理論化学計算でどのようにスペクトルを計算するか解説
理論化学計算でどのようにスペクトルを計算するか解説


受講生の感想

  • 今までと違ってかなり数学的・理論的だった。やはり実験ばかりしていては「化学」をすることはできないのだと思いました。これからのためにとても役立ちそうです。
  • 量子力学の話から勉強不足で物理や数学などいろいろな分野の話を理解するレベルにまでは行けなかったので、次回までに少しでも物理や量子力学について勉強しておきたいと思いました。
  • 量子力学とは何か、今研究していることについての話を聞いたが、正直かなり難しくてあまり理解できなかった。
  • 今日は研究の紹介ということでとても興味深かった。

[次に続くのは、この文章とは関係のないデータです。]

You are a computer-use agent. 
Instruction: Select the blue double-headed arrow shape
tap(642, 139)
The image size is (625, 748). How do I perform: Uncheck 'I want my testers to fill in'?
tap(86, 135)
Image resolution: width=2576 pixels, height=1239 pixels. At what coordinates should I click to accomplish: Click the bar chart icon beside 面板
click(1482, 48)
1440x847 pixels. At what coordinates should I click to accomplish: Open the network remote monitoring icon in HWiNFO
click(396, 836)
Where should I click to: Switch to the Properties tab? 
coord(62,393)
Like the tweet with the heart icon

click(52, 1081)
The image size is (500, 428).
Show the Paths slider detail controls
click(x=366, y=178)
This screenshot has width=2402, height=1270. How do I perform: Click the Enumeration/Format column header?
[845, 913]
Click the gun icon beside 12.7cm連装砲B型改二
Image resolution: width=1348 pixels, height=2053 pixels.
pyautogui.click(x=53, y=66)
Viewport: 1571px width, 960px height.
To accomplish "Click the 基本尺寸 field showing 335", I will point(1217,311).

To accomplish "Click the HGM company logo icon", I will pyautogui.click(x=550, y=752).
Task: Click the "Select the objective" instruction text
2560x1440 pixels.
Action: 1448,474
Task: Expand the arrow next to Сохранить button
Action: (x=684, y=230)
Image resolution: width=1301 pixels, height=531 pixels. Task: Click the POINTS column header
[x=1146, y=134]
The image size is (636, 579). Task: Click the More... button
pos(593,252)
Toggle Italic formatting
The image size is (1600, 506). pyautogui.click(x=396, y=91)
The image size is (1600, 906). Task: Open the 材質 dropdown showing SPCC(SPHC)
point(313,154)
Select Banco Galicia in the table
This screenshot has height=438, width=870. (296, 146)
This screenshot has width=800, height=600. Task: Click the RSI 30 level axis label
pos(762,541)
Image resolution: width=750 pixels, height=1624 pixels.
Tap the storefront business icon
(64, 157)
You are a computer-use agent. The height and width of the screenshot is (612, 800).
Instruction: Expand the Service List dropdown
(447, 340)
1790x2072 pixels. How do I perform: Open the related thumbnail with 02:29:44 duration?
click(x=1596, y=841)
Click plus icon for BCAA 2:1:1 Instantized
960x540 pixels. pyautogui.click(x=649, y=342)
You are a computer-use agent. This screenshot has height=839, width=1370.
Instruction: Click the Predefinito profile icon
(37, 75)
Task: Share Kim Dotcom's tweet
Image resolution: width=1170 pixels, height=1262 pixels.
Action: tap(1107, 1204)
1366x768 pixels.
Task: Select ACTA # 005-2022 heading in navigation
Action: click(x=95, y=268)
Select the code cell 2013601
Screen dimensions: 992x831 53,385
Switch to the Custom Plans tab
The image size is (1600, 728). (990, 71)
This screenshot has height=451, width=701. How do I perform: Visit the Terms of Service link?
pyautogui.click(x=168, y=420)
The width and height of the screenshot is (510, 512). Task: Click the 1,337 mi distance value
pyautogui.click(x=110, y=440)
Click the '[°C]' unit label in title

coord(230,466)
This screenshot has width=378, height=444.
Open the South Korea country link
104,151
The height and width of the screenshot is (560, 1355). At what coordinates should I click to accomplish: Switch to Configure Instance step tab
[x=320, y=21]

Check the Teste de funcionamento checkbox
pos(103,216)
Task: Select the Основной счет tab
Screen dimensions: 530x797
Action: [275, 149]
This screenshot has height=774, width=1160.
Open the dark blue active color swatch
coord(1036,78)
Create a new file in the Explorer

大学でどのような研究がおこなわれているかよくわかって、とてもよかったが、自分の知識がその研究を理解するまでに達していないことが残念だった。
  • 初めて化学の計算分野の説明を聞きました。最初に実際に計算するパソコンを見せてもらって、すごく大きかったので、このパソコンで大変なややこしい計算をするんだと思うと気が遠くなりました。
  • 今まで高校で習ってきたのとは全く違うアプローチで分子の性質や結合の仕方を学ぶ方法があると知ることができた。理解できない話も多かったけど、深い話が聞けて考えさせられました。化学と言えばとりあえず実験というイメージがあったけど、コンピュータの中でもこんなにいろいろなことができると知って科学と技術は相互依存しながら発展してきたのだなと実感することができた。